Mail #3 Difference Made (name withheld).

Hello William,

I somehow stumbled on your site. Anyway its an interesting read especially since you make a interesting arguments and from the Liberal test (the trigger into your site) I found myself nearly with a 100% agreement (with the progressive).

Yet – as I reach midlife I am starting to question some of these beliefs. Starting with spirituality (from a lowest base possible) where do you start to get a basis where your coming from?

Best regards,
J

J, I used to be, and not that long ago, and even in some parts still, too in love with the world. Many years ago when I started this blog, I was still mired in atheism and the sins of rank individuality. Mine was no Road to Damascus. I stupidly chose to walk back to Reality barefoot over the most overgrown path.

What helped me return to Sanity? Books. Like these:

The Last Superstition by Ed Feser. All of Feser’s books are worth reading, but this is the best to start with.

Against the Idols of the Age by David Stove. Stove was an Australian philosopher who never wrote a boring sentence. He was a self-proclaimed atheist, but I don’t believe, and can’t believe, judging by his work, that he was sincere. Like Feser, anything Stove wrote is worth reading. Start with Idols, or even What’s Wrong with Benevolence. Or On Enlightenment.

Bible. Read it. Start with the New Testament. Read slow.

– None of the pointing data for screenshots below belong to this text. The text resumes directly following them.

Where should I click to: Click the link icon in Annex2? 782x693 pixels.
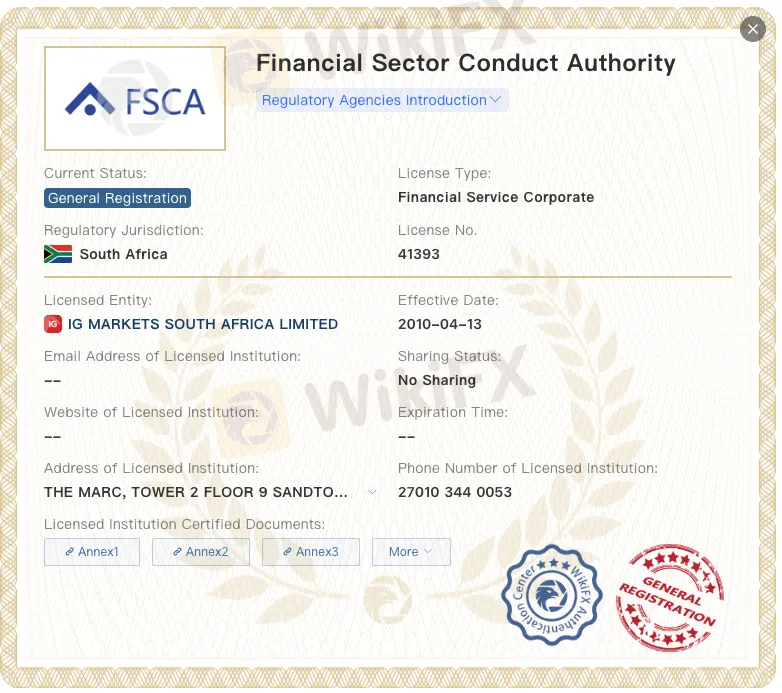click(177, 552)
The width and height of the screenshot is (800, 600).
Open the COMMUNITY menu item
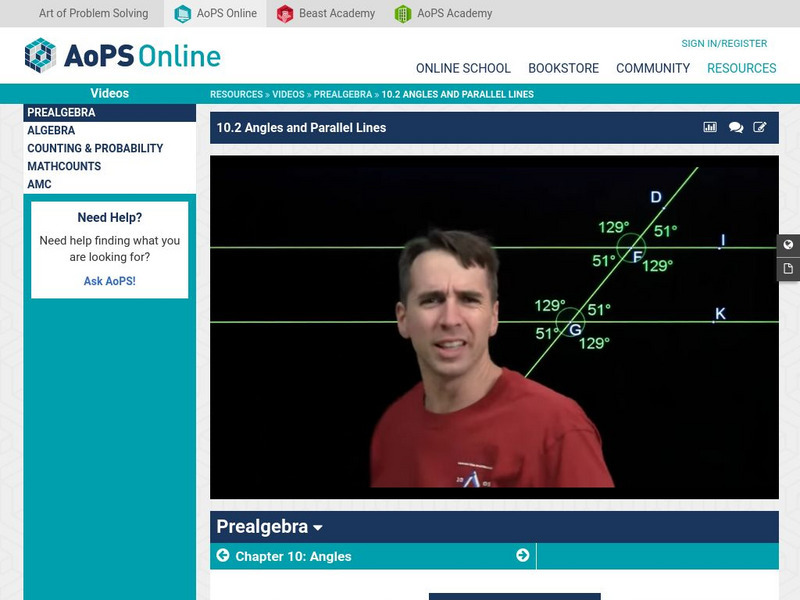655,68
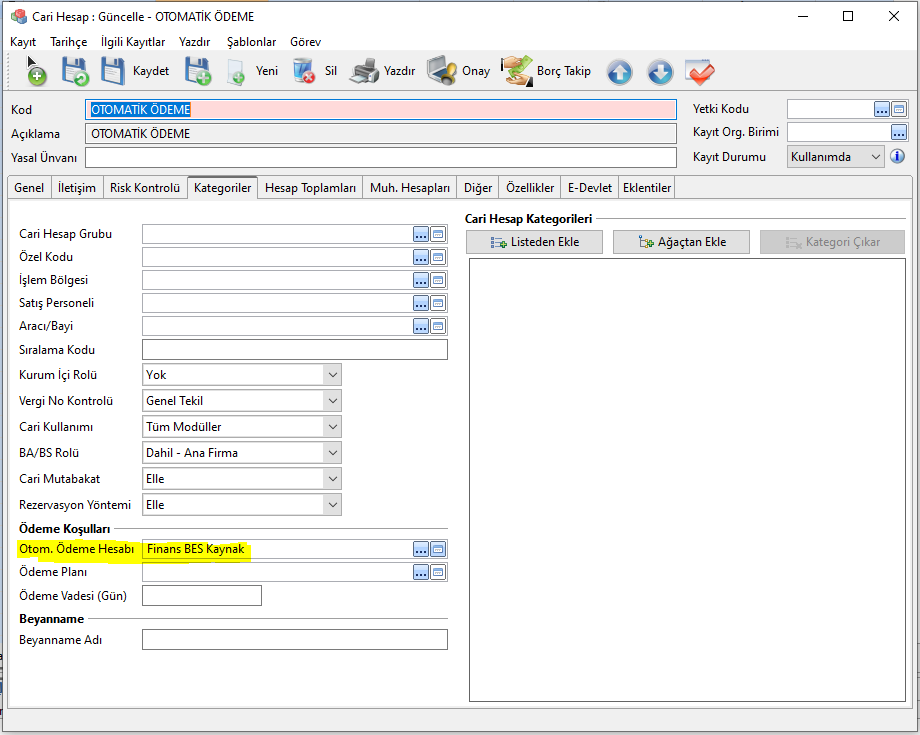920x735 pixels.
Task: Click the red checkmark toolbar icon
Action: point(699,72)
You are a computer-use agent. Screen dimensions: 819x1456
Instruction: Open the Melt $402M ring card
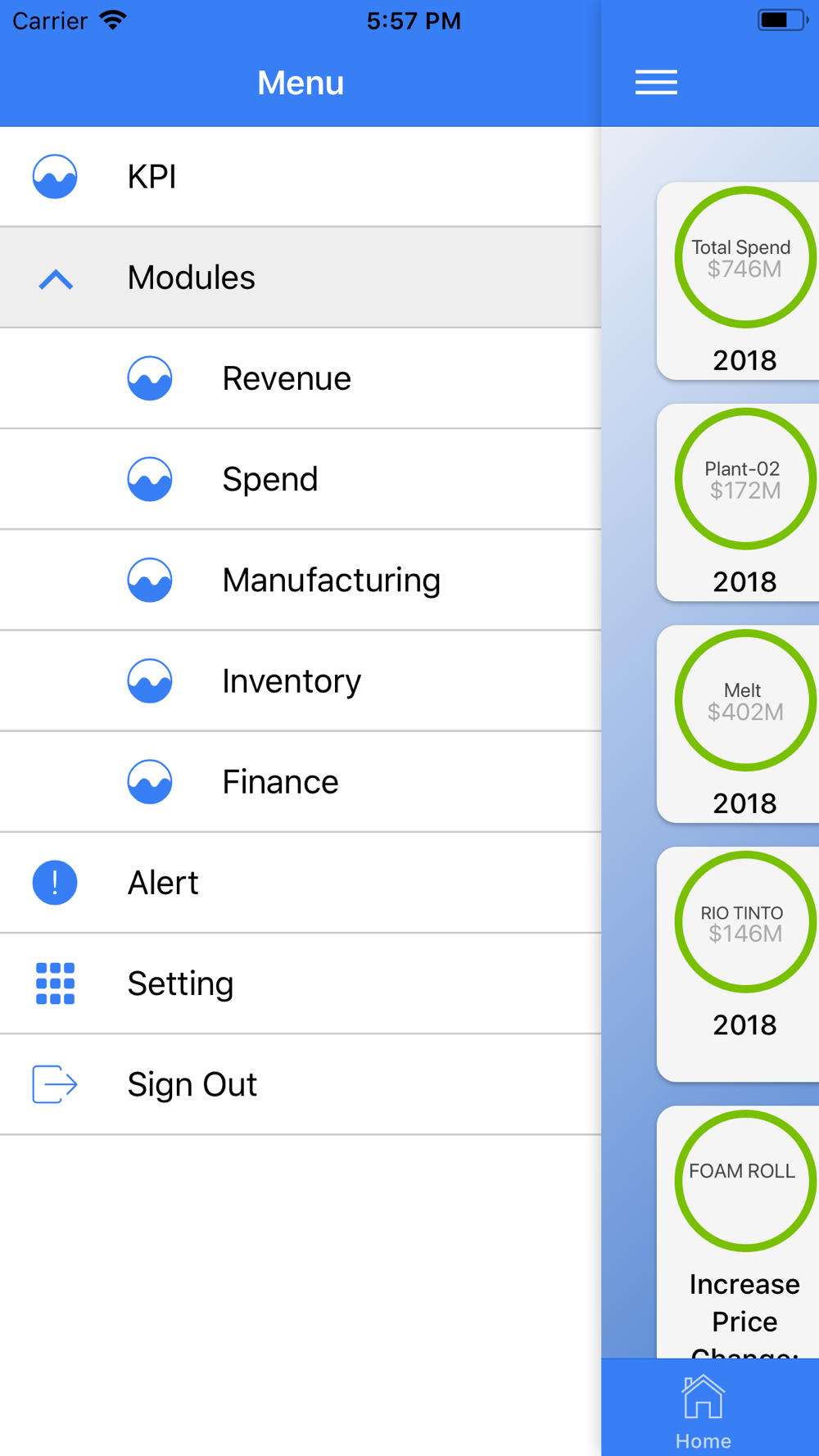point(738,724)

Next, turn off the TV. Or if you can’t, as an experiment, don’t watch anything produced after, say, 1960. This includes sports. Cut yourself off from your usual sources of information, such as (if you use it) NPR, any newspaper.

Read other old books, this blog, Social Matter and the links within, The Orthosphere. And so forth.

Really do this. You will be amazed at the end of the fortnight how different things appear.